Over the last 12 months, global markets have been amazingly resilient, indeed even buoyant, aided in large part by governments around Europe and the world providing seemingly unlimited funding and extensive financial stabilisation measures, such as quantitative easing.

This, coupled with protective legislation for companies to prevent insolvency filings and to ensure continued trading – for example, moratoriums, relaxations on insolvency filing obligations and restrictions on creditor actions – has given businesses significant breathing space and prevented widespread failures.

However, unless further government action around Europe and beyond is forthcoming, might we be heading towards a cliff edge in the spring? Or will we see the long-running game of ‘kick the can down the road’ go into extra time with further extensions?

Broadly, the various (jurisdiction-specific) forms of the key protective measures mentioned are due to end over the next month or two. 

In Spain, unless an extension is announced, the following will end on 14 March 2021:

  • the relaxation around the obligation on directors to request the opening of the liquidation phase (provided that the company files a proposal for the amendment of a settlement agreement);
  • the relaxation of companies’ filing obligations; and
  • the suspension of the admission of insolvency filings made by any creditor after 14 March 2020.

The date also marks the Spanish deadline:

  • to request another sanction (homologación) or an amendment to a refinancing agreement for the same company within a one-year period; and
  • for a company to file a proposal for the amendment of a settlement agreement which is not permitted under the Spanish insolvency law.

In the UK, 31 March 2021 will see the end of the relaxation of certain filing obligations and restrictions on creditor actions (unless further extension(s) are announced).
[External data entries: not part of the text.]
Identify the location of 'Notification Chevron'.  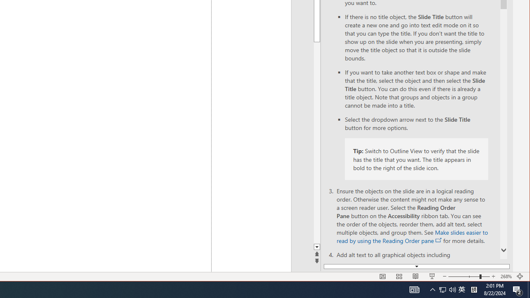
(432, 289). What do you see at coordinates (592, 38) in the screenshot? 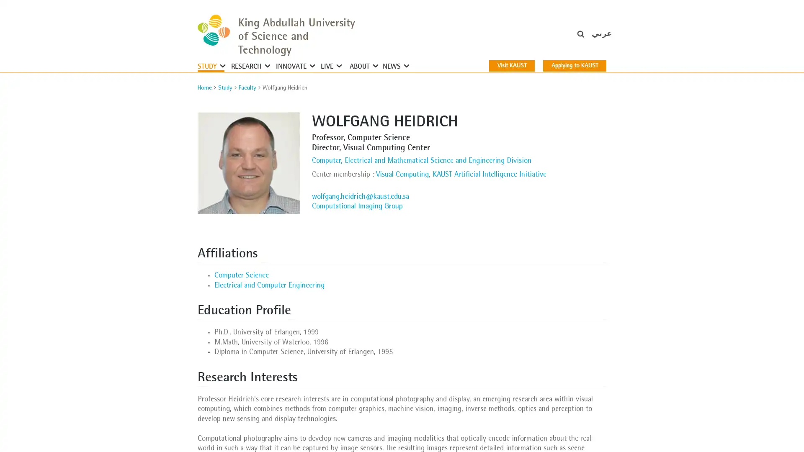
I see `search` at bounding box center [592, 38].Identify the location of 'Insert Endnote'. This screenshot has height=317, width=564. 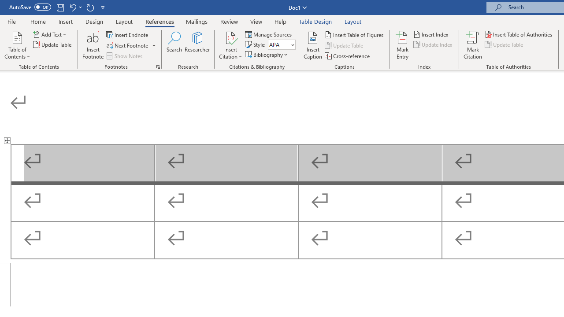
(127, 34).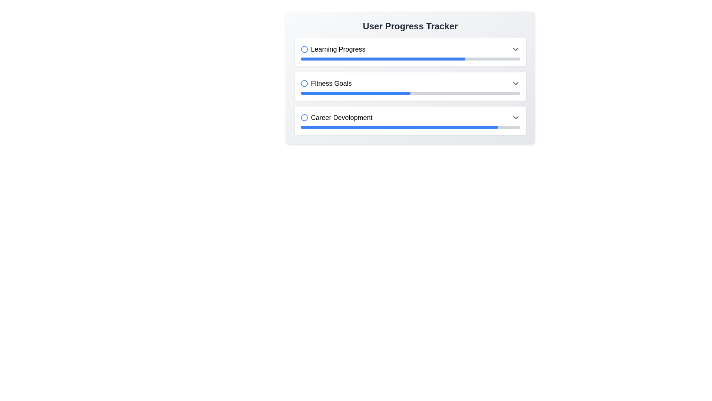  I want to click on text label that describes the first progress tracking item in the 'User Progress Tracker' section, which is positioned to the right of a circular icon, so click(338, 49).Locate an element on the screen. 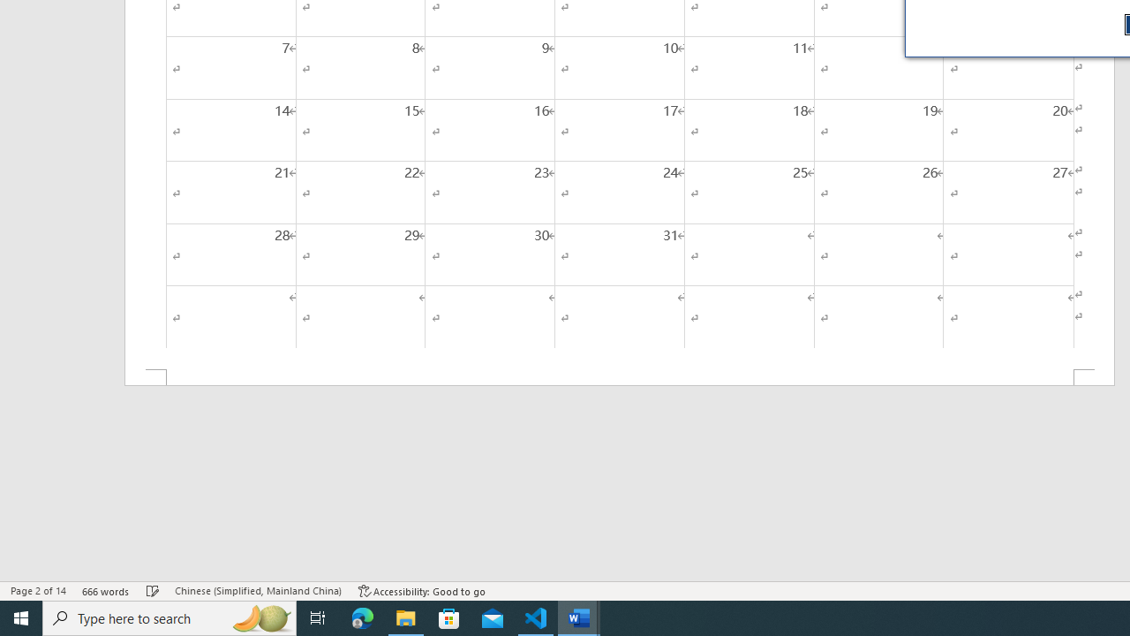 The height and width of the screenshot is (636, 1130). 'Word - 2 running windows' is located at coordinates (579, 616).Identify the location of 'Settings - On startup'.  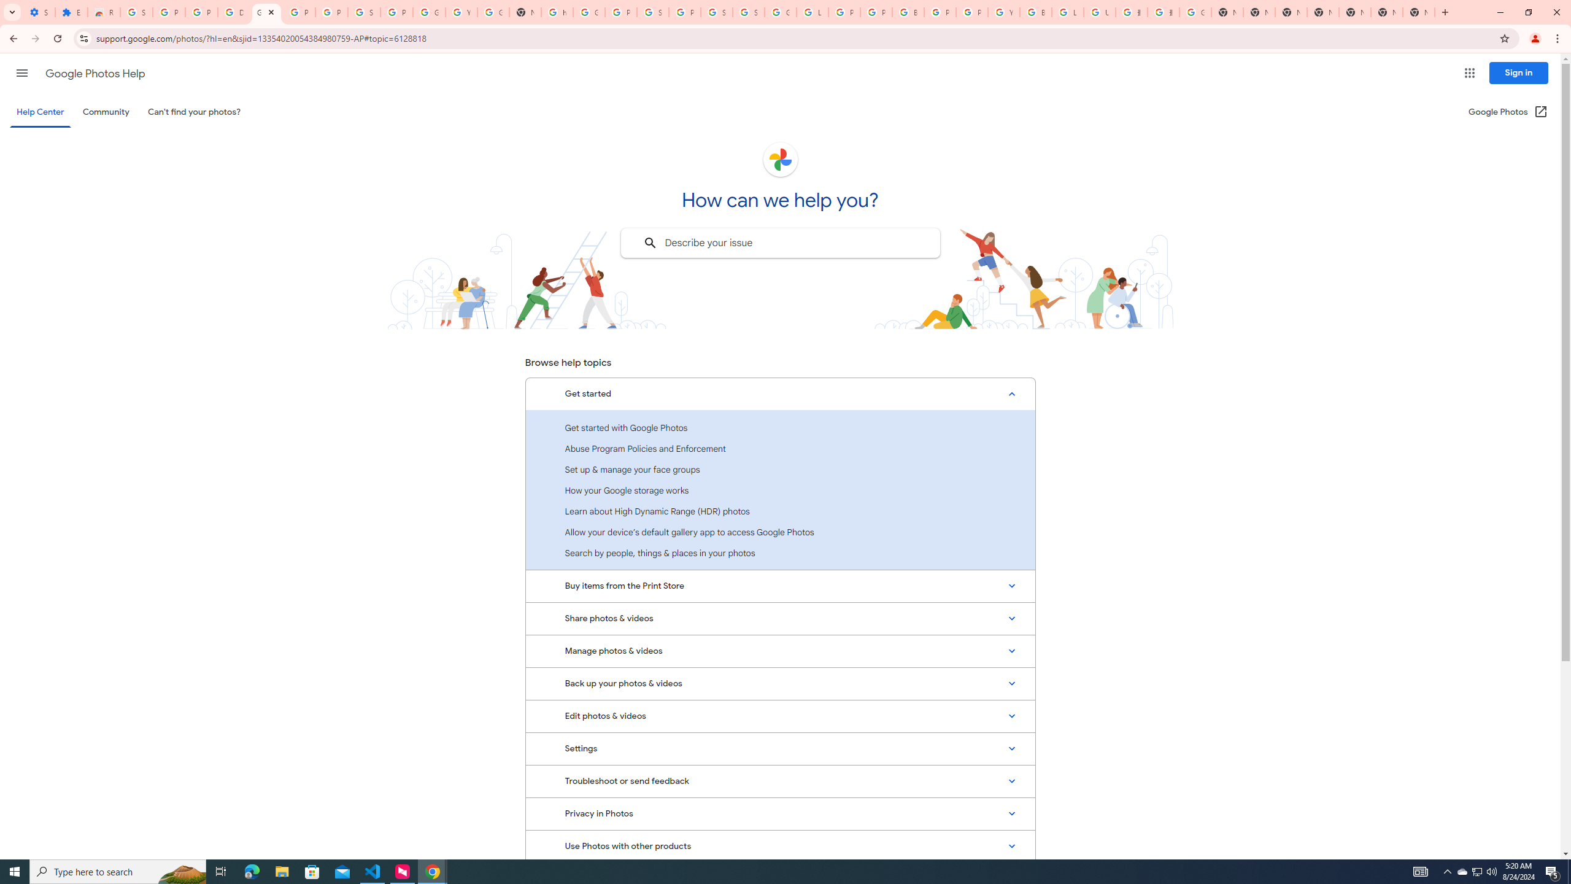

  • Statutory demands for non-payment of rent can be served after that date. Market chatter is that, in the face of large and prolonged rent arrears, some big institutional landlords may be gearing up to serve many such statutory demands.
  • After that date, the winding up for cashflow or balance sheet insolvency will revert to normal tests and it won’t be necessary to prove that COVID-19 had no financial effect on the company.

A day later, on 1 April 2021, the UK suspension of the wrongful trading regime will end.
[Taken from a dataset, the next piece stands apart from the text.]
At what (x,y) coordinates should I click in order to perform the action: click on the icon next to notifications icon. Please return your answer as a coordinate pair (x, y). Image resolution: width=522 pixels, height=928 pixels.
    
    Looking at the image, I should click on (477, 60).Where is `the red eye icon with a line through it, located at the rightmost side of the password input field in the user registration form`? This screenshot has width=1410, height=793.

In the Netherlands, unless an extension is announced, 1 April 2021 also marks the end of the Temporary Payment Deferral Provisions 2020, which provide that a company in financial distress can request the court to defer the treatment of a bankruptcy filing by a creditor for a period of two months (extendable up to two times by a period of two months).

Without any further government action around Europe, companies already struggling could face even more difficulty as protections fall away and creditors regain their ability to take action. There are signs that some governments are beginning to focus on this potential cliff edge.

In certain countries, key protective measures had been due to end recently but governments have been doing piece-meal extensions as they grapple with ending the existing measures without a sudden drop off. For example, the moratorium on bankruptcy in Belgium ended on 31 January 2021 but this has been tacitly extended in the meantime due to larger reforms being discussed.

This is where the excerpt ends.